▶ Göreviniz: Osmanlı-Hindistan münasebetleri metninin "Seydi Ali Reis atadan" sözlerinden "çalışma fırsatı yakalamıştı." sözlerine kadar olan kısmını yeniden yazınız. Bu kısımda "Hayrettin Paşa" ifadesini "Barbaros Hayreddin Paşa" olarak değiştiriniz.
====== Kaynak Metin
Hindistan’daki Son Bağımsız İslam Hilali ve Osmanlı Münasebetleri

Araştırmacı Mehmed Mazlum Çelik, Osmanlı Devleti'nin Uzak Asya ve Hindistan coğrafyasıyla olan ilişkilerini ve bu bölgelerdeki Müslüman devletlerle olan münasebetlerini Fokus+ için inceledi.
Mehmed Mazlum Çelik
Hindistan’daki Son Bağımsız İslam Hilali ve Osmanlı Münasebetleri
13 Eylül 2024

Osmanlı Devleti, okyanusların ötesini ve Uzak Asya coğrafyası ile ilk münasebeti Seydi Ali Reis ile sağladı.

Seydi Ali Reis atadan denizci bir Osmanlı subayıydı. Güzel ahlakı ve akıllı kişiliği ile İstanbul’da sevilen bir deniz paşasıydı. Rodos ve Preveze gibi önemli seferlerde yer alıp Hayrettin Paşa ile çalışma fırsatı yakalamıştı. 

2 Aralık 1553’te Cihan İmparatoru Kanuni Sultan Süleyman’ın bizzat emretmesiyle Seydi Ali Reis, Piri Reis’in yerine Mısır’daki ordunun başına atandı. Bu atama ile İstanbul’dan ayrılan Seydi Ali Reis, Mısır’a asla ulaşamadı. Denizde başlayan yolculuğu türlü talihsizlikler sonucu karada devam edecekti. Seydi Ali Reis’in başına öyle felaketler gelecekti ki ‘Seydi Ali Reis Talihi’ sözleri Osmanlı toplumunda bir deyime dönüşecekti.
============
====== Toplanan Veriler
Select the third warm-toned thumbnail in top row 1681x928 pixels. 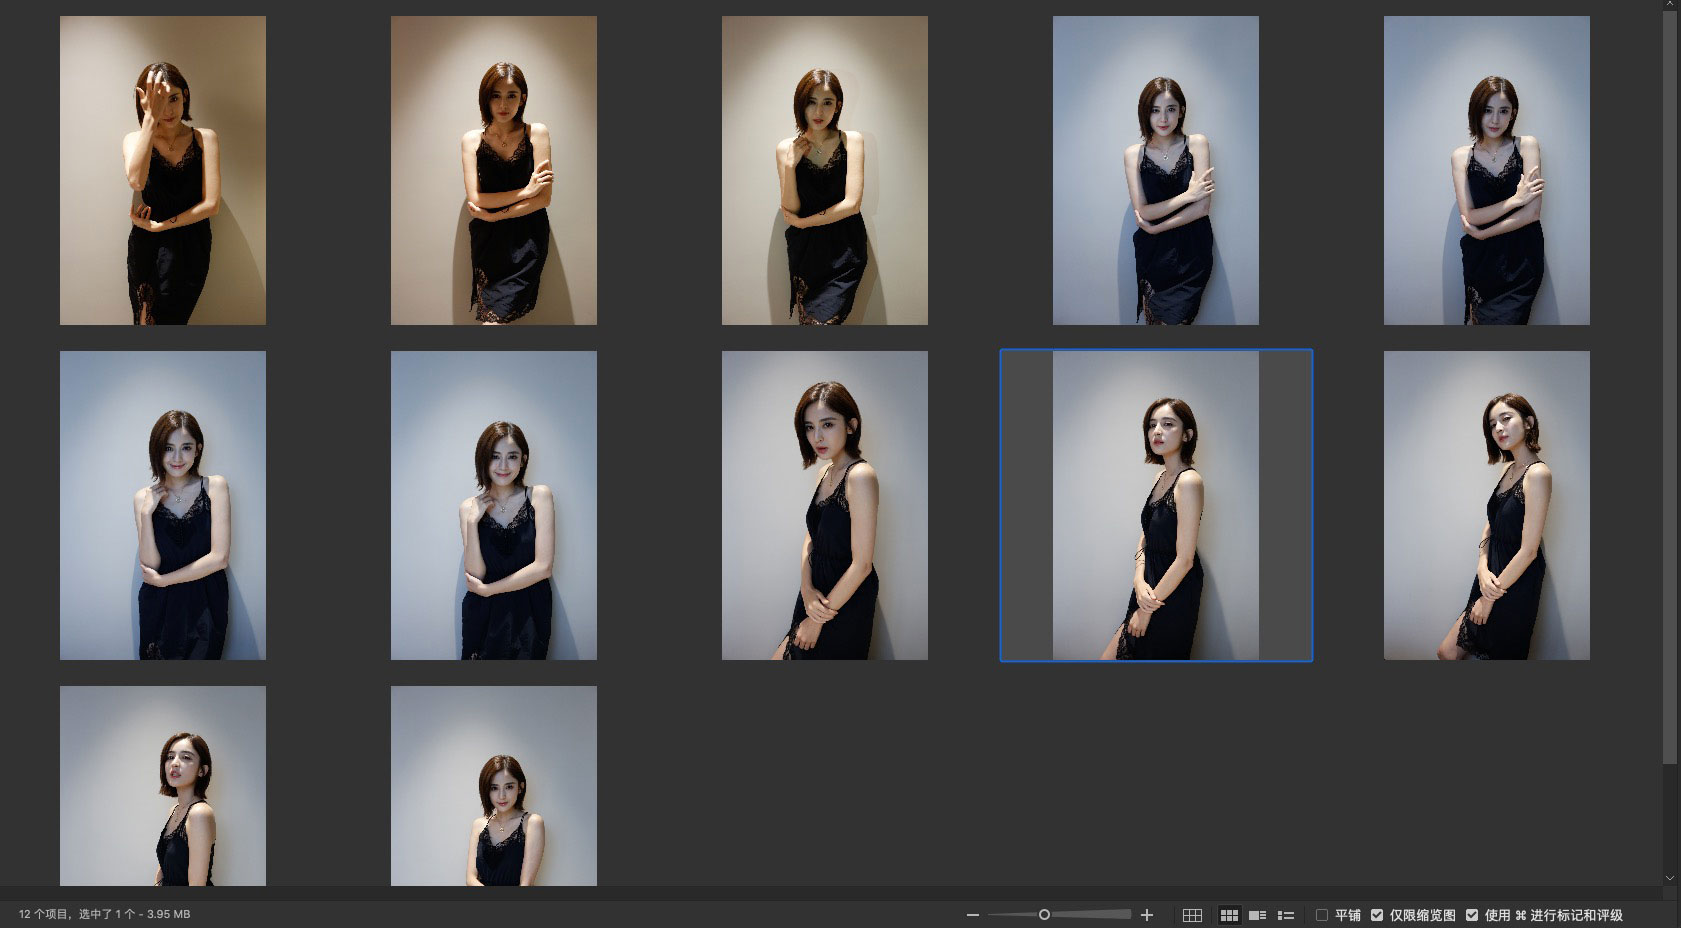click(x=824, y=170)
============
▶ Görevin Yanıtı:
Seydi Ali Reis atadan denizci bir Osmanlı subayıydı. Güzel ahlakı ve akıllı kişiliği ile İstanbul’da sevilen bir deniz paşasıydı. Rodos ve Preveze gibi önemli seferlerde yer alıp Barbaros Hayreddin Paşa ile çalışma fırsatı yakalamıştı.